**Task inputs:**
..........

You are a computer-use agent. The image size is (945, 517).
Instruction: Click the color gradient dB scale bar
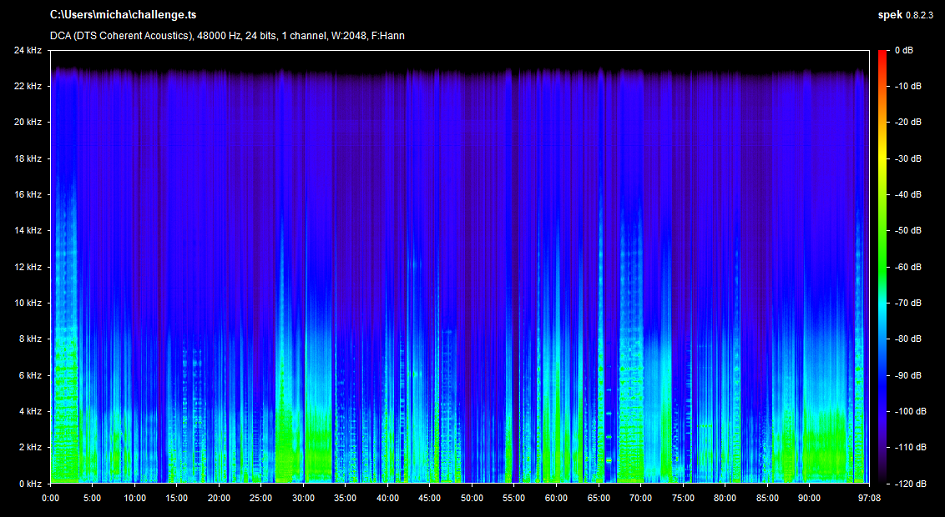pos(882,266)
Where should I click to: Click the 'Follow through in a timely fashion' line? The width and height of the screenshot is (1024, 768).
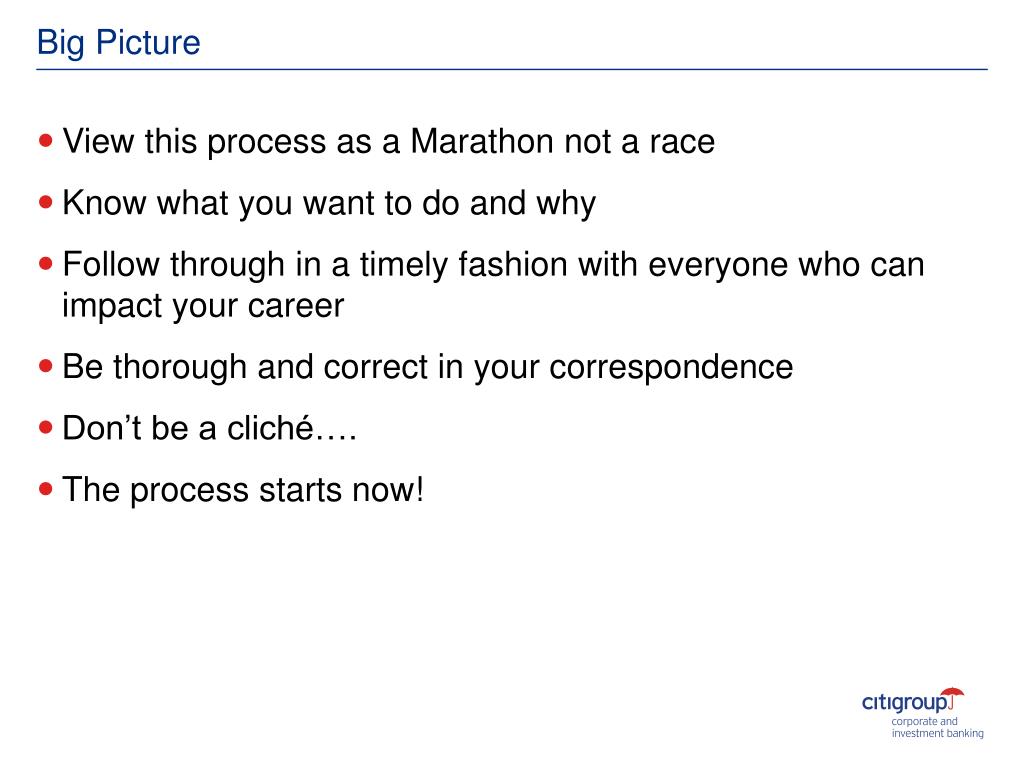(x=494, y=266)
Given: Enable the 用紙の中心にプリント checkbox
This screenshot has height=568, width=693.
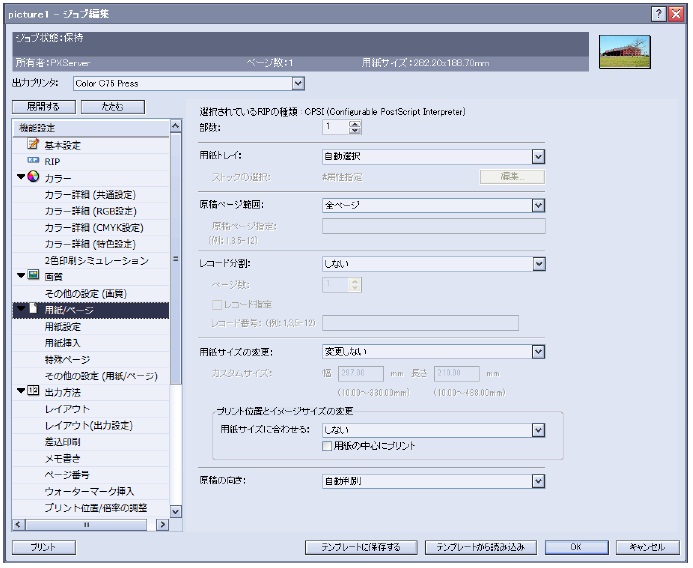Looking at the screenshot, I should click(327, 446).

..........

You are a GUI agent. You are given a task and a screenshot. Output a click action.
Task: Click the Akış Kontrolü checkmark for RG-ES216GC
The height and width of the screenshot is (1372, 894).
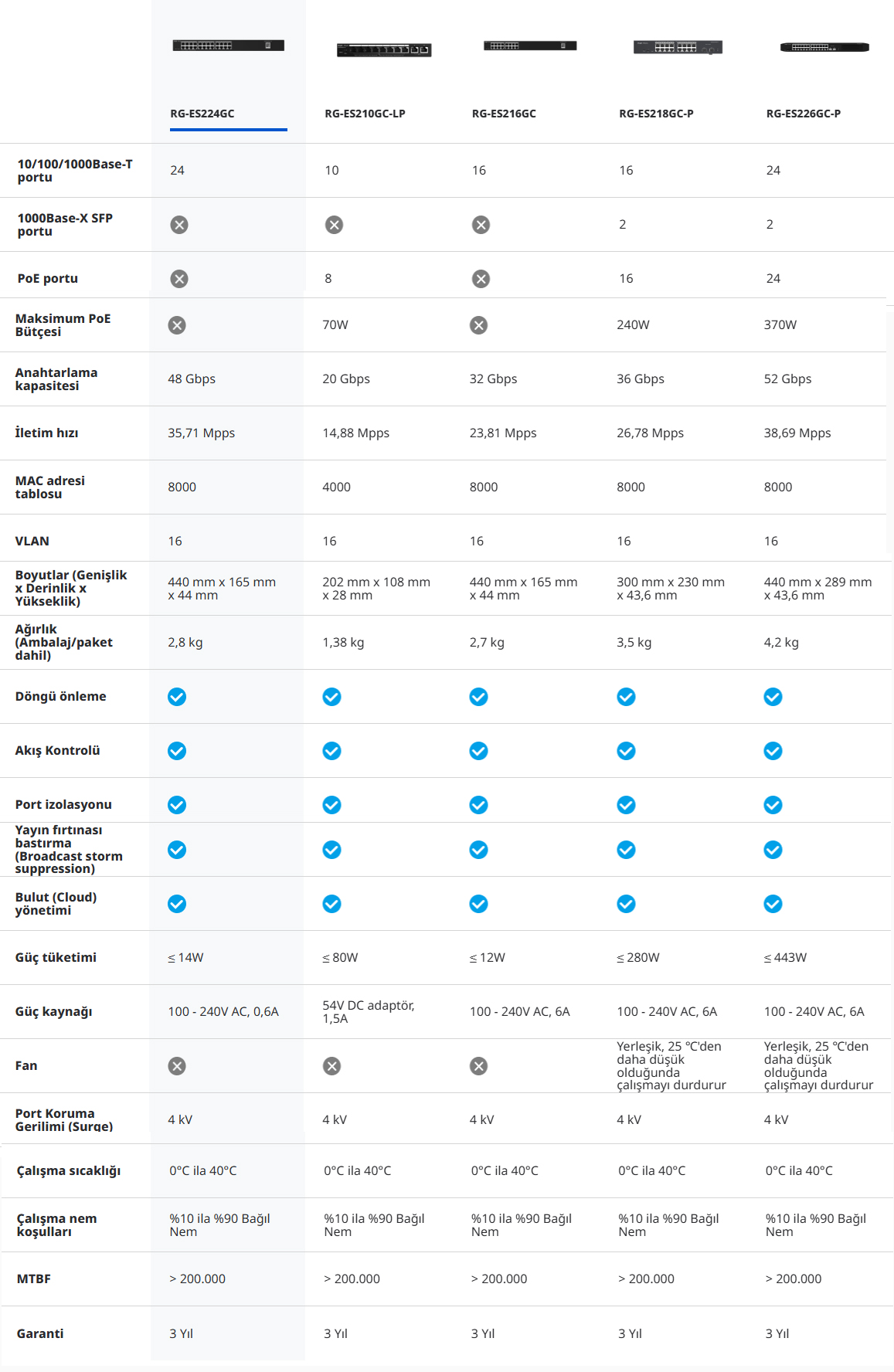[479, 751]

..........

**About this exercise:**
Take every line above carrying "agent" and return it.

**Solution to the exercise:**
You are a computer-use agent. The image size is (945, 517).
You are a GUI agent. You are given a task and a screenshot. Output a click action.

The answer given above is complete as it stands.